Tanis MacDonald, author of Mobile, and Moez Surani, author of Are the Rivers in Your Poems Real, launch their books with special guest reader and host, Guelph author Madhur Anand on Thursday, February 6, 7:00 PM to 9:00 PM, in The Bookshelf.
Admission is free. All are welcome.
About the authors:
Tanis MacDonald is the author of several books of poetry and essays, including Out of Line: Daring to Be an Artist Outside the Big City. She is the co-editor of GUSH: Menstrual Manifestos for Our Times (2018) and the editor of Speaking of Power: The Poetry of Di Brandt (2006). Her book, The Daughter’s Way, was a finalist for the Gabrielle Roy Prize in Canadian Literary Criticism. Her latest book is Mobile (Book*hug, 2019). She is the winner of the Bliss Carman Prize (2003) and the Mayor’s Poetry City Prize for Waterloo (2012). She has taught at the Sage Hill Writing Experience, and in 2017 won the Robert Kroetsch Teaching Award from the Canadian Creative Writers and Writing Programs. Originally from Winnipeg, she teaches Canadian Literature and Creative Writing at Wilfrid Laurier University in Waterloo, Ontario.
Moez Surani’s writing has been published internationally, including in Harper’s Magazine, the Awl, Best American Experimental Writing 2016, Best Canadian Poetry (2013 and 2014), and the Globe and Mail. He has received a Chalmers Arts Fellowship, which supported research in India and East Africa, and has been an Artist-in-Residence in Burma, Finland, Italy, Latvia, Taiwan, Switzerland, as well as the Banff Centre for the Arts. He is the author of three poetry books: Reticent Bodies (2009), Floating Life (2012), and Operations (2016), which is comprised of the names of military operations and reveals a globe-spanning inventory of the contemporary rhetoric of violence. His latest book is Are the Rivers in Your Poems Real (Book*hug, 2019.) Surani lives in Toronto.

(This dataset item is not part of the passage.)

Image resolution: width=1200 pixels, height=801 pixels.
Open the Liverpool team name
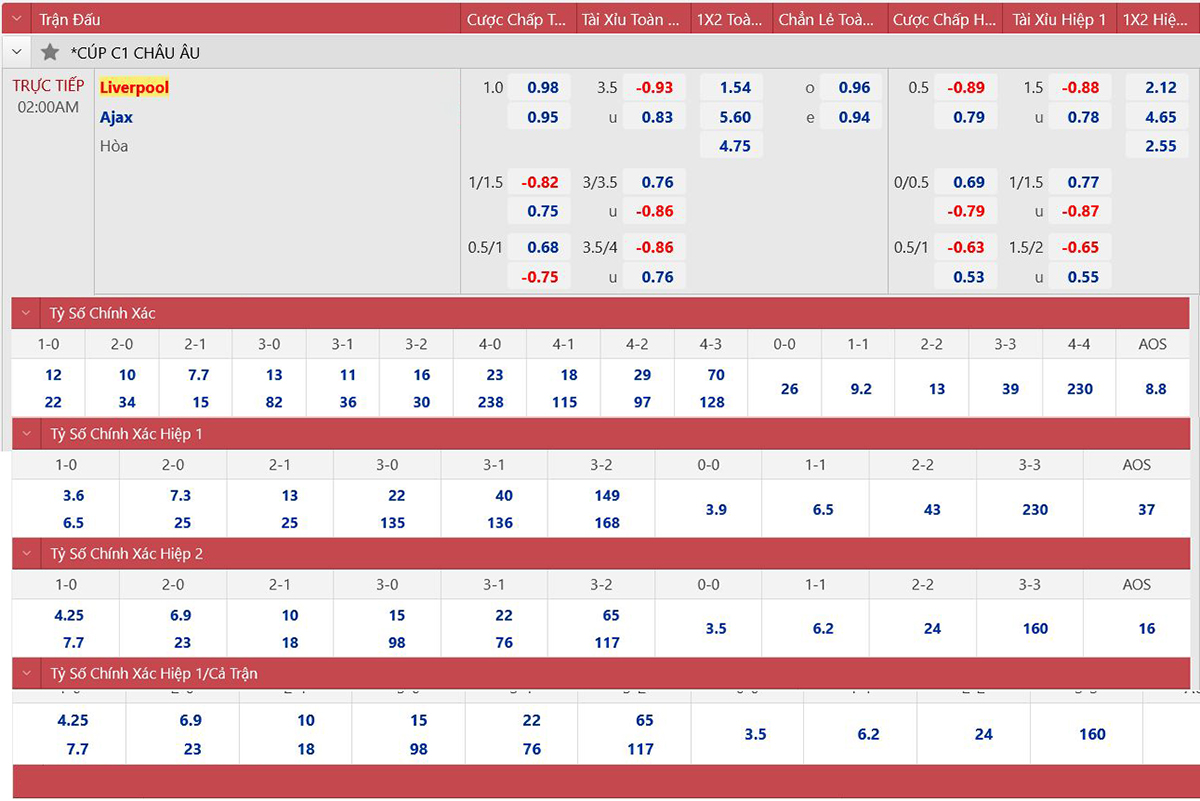click(134, 88)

Madhur Anand’s debut book of poems “A New Index for Predicting Catastrophes” (McClelland & Stewart/Penguin Random House Canada, 2015) was published to international acclaim (“in every measure a triumph”, Publisher’s Weekly starred review) and was listed by Canadian Broadcasting Corporation as one of ten all-time “trailblazing” poetry collections. The book was a finalist for the Trillium Book Award for Poetry. Her more recent award-winning poetry and prose has appeared in a number of magazines including The Puritan, Brick magazine, The New Quarterly, The Walrus and Palette Poetry. Her work won the Thomas Morton Memorial Prize in Fiction in 2017 and was a finalist for the Frontier Poetry Industry Prize in 2018. She is a professor of ecology and sustainability at the University of Guelph, Canada. Her hybrid creative-nonfiction debut “This Red Line Goes Straight to Your Heart” will be published in 2020.